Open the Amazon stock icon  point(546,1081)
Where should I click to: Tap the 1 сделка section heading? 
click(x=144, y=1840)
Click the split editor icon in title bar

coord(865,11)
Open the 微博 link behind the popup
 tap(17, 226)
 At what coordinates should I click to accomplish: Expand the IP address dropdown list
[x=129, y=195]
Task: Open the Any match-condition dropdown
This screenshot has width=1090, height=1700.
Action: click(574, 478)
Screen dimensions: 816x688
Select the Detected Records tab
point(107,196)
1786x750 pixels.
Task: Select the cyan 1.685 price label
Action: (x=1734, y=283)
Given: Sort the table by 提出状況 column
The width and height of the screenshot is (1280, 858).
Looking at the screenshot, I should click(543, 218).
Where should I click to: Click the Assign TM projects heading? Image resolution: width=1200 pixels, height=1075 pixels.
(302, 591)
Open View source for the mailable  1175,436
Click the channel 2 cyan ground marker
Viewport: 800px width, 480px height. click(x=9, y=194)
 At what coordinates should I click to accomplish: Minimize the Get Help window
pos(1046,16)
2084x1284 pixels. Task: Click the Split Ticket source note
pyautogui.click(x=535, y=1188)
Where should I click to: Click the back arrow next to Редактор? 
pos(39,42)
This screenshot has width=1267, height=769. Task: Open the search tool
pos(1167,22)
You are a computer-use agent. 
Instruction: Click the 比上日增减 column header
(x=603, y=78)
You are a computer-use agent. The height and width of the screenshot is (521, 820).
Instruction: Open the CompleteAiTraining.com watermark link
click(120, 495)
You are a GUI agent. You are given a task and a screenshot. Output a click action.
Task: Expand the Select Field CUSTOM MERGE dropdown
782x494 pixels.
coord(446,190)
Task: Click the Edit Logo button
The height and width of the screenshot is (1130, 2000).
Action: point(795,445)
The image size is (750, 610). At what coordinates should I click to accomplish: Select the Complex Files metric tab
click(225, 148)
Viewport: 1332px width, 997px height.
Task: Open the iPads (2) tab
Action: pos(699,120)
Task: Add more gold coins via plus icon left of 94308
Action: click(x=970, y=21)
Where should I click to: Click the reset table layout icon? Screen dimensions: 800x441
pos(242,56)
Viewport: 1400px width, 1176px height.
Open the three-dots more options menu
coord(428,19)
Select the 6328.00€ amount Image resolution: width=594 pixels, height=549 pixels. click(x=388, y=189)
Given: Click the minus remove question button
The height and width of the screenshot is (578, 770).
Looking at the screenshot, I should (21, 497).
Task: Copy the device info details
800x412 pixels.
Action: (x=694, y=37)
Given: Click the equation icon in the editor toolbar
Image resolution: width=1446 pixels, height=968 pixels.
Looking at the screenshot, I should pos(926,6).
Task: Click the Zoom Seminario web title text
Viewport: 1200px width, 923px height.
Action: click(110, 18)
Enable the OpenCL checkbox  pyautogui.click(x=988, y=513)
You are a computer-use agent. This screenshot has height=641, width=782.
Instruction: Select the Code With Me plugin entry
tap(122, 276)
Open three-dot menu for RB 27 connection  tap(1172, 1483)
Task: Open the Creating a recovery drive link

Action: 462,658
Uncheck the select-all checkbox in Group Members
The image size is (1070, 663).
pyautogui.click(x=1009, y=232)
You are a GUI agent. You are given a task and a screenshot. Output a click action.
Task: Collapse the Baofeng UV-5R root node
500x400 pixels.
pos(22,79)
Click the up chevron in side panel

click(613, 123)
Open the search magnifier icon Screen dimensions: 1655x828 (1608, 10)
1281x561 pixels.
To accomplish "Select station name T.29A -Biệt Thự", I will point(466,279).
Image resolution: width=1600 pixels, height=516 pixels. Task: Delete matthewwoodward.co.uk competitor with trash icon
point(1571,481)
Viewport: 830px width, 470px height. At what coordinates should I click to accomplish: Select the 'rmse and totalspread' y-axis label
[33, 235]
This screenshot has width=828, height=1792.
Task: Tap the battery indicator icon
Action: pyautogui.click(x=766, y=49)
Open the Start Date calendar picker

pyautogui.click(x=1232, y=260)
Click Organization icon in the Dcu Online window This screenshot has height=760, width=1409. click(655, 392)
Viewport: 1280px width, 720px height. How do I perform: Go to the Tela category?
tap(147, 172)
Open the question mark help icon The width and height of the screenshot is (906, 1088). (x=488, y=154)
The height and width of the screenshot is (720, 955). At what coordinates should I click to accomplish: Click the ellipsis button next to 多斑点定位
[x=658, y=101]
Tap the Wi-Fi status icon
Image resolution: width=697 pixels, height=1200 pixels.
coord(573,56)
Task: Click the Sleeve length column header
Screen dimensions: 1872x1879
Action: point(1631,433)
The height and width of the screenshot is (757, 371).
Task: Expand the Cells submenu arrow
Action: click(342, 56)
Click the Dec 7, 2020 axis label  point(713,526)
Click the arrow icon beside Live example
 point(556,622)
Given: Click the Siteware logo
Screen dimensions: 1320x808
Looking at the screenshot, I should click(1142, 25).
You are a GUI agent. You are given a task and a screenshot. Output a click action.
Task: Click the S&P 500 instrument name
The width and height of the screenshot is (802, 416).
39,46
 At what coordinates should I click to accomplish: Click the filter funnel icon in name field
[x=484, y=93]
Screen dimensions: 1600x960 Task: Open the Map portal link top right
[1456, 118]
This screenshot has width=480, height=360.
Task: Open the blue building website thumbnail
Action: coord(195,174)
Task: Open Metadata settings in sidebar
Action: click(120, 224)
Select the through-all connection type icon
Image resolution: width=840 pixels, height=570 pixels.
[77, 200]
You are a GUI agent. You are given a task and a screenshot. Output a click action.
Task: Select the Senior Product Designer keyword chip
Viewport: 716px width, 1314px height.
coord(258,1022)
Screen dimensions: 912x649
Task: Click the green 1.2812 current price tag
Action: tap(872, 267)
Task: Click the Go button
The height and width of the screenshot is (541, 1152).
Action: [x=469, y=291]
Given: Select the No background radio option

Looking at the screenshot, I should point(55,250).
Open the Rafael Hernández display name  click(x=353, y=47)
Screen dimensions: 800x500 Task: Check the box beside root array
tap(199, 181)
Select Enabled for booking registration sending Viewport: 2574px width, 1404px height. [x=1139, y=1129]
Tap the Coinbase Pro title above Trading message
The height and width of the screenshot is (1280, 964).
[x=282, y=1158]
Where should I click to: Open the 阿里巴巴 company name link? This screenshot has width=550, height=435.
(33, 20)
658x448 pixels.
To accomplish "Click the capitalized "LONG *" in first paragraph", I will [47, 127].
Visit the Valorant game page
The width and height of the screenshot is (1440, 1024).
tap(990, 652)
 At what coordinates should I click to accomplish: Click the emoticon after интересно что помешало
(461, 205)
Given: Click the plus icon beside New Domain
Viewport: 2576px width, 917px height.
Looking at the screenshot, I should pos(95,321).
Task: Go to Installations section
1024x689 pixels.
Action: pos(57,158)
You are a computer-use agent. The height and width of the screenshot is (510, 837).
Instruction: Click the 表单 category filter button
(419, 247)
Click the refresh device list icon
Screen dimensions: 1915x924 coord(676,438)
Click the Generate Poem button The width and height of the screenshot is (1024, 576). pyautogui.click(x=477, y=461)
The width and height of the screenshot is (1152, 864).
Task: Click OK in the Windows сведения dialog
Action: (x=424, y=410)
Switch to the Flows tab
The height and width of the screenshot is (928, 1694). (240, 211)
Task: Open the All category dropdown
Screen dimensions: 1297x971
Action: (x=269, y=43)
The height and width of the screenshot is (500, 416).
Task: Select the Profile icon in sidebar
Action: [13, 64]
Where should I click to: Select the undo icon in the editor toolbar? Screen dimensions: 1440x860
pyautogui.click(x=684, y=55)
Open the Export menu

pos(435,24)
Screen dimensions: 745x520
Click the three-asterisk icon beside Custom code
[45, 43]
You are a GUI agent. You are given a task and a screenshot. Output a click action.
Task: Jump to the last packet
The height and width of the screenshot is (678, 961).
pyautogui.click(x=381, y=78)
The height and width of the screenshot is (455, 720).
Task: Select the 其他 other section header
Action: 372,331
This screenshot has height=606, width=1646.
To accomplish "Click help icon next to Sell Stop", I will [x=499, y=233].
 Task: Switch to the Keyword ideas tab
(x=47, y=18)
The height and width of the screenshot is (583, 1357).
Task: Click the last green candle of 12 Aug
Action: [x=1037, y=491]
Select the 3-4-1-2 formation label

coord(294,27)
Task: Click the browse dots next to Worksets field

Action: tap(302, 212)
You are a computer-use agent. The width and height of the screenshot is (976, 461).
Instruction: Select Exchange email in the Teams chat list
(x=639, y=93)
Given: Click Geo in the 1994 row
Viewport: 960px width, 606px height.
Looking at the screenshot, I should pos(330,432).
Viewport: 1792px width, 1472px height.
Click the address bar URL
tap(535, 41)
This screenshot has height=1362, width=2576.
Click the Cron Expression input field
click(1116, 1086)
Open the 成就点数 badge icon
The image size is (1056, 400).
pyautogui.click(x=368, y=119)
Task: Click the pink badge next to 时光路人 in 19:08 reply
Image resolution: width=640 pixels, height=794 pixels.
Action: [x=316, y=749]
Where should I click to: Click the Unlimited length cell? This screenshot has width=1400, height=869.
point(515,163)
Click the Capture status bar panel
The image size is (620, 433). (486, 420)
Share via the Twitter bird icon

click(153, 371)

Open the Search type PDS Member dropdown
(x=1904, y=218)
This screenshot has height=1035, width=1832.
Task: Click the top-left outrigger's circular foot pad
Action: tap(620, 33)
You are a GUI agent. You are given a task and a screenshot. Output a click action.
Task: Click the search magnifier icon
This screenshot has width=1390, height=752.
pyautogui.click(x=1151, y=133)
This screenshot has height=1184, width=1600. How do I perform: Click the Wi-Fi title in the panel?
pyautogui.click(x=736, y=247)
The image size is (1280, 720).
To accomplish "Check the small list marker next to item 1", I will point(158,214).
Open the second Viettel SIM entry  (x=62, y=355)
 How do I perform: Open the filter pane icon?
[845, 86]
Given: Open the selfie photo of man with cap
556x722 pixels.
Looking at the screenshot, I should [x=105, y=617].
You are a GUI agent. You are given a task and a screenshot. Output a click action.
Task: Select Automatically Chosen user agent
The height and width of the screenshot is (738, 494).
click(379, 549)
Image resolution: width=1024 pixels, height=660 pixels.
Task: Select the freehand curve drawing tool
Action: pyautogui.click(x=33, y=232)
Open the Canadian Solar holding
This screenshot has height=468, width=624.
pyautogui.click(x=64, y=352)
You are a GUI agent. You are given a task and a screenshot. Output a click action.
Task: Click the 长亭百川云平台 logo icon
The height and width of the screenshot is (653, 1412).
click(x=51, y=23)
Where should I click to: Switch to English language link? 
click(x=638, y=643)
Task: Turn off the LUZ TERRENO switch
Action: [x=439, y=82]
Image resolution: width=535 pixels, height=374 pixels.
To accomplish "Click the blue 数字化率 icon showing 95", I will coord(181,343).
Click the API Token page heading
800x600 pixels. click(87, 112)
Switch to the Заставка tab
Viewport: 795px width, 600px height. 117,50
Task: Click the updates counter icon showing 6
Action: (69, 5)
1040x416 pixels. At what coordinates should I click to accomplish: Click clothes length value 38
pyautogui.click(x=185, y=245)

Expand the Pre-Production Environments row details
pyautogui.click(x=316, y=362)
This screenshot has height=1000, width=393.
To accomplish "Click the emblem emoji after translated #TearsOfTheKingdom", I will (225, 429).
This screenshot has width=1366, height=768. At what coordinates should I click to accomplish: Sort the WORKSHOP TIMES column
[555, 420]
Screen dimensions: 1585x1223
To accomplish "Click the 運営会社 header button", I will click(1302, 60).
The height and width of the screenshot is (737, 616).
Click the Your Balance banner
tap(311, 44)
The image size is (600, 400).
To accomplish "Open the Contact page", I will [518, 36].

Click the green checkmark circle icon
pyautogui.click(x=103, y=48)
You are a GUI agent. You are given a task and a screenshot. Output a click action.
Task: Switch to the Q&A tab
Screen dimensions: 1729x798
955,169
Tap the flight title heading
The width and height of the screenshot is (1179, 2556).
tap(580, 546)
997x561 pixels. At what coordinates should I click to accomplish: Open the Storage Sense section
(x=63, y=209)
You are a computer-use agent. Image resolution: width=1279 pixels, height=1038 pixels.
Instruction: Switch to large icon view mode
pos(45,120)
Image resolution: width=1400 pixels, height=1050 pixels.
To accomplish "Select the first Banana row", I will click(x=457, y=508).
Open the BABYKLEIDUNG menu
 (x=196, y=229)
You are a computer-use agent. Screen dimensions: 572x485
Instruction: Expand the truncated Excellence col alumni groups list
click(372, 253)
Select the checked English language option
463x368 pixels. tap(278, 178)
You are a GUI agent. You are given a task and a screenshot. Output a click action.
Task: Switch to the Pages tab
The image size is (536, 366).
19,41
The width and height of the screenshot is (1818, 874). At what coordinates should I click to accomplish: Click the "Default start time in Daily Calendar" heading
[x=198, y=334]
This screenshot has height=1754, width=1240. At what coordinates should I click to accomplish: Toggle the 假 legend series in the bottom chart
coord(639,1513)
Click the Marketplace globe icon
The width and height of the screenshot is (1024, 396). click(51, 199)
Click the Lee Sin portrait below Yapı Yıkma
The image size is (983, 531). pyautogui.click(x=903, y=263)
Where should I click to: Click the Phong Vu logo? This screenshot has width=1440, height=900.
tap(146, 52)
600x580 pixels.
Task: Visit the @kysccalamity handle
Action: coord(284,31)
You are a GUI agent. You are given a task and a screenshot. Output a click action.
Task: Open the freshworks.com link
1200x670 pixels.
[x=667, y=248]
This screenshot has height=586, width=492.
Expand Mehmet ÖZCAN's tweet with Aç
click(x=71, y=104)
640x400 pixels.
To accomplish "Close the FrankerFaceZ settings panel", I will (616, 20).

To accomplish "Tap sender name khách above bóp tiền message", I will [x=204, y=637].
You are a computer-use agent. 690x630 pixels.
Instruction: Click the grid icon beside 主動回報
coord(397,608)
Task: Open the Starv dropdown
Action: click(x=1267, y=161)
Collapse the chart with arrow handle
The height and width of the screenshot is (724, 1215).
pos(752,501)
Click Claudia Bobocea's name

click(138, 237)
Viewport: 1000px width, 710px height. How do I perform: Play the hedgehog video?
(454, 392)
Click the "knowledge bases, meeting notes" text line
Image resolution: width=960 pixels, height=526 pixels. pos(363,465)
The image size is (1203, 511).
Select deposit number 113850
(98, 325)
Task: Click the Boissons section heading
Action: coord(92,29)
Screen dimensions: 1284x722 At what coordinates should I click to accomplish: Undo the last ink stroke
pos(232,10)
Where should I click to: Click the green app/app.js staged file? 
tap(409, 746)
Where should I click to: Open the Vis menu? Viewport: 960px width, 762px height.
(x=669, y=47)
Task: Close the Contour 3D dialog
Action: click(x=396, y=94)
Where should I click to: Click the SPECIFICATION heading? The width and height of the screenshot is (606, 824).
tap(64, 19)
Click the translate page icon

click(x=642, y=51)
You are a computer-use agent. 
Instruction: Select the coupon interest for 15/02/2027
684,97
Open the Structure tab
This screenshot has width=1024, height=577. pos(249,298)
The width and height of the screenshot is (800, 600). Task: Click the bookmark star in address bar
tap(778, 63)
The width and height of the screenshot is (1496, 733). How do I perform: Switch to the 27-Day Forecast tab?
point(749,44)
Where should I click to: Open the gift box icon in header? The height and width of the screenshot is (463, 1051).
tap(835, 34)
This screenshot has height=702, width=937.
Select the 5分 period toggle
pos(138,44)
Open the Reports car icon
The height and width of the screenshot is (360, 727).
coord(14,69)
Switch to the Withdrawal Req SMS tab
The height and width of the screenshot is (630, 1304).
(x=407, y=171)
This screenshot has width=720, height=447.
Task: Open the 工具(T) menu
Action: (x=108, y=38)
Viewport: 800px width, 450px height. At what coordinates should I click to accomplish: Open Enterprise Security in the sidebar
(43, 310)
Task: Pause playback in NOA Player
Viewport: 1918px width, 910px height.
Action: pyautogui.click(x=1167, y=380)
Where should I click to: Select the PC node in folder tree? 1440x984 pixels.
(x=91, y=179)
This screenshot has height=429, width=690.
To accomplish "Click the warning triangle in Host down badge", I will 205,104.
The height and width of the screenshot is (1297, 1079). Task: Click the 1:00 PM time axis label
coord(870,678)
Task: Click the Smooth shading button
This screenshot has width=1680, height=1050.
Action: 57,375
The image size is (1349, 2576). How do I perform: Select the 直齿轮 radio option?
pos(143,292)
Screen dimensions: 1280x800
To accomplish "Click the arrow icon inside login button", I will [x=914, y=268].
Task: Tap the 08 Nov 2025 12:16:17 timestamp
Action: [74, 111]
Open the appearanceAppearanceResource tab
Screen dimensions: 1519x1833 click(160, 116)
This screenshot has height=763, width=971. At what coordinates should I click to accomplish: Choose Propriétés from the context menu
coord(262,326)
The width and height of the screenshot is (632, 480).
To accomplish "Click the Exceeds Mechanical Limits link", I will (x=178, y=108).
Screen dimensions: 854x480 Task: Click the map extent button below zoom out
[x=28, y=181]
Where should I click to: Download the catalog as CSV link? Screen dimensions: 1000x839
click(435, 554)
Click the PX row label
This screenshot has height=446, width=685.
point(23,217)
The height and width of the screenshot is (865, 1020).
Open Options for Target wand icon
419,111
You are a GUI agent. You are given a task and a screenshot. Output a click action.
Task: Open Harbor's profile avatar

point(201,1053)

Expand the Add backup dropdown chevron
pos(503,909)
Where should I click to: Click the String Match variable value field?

Work to complete: The word "question" may appear in several lines of the data; count those lines and give only the number.

Problem solution: 2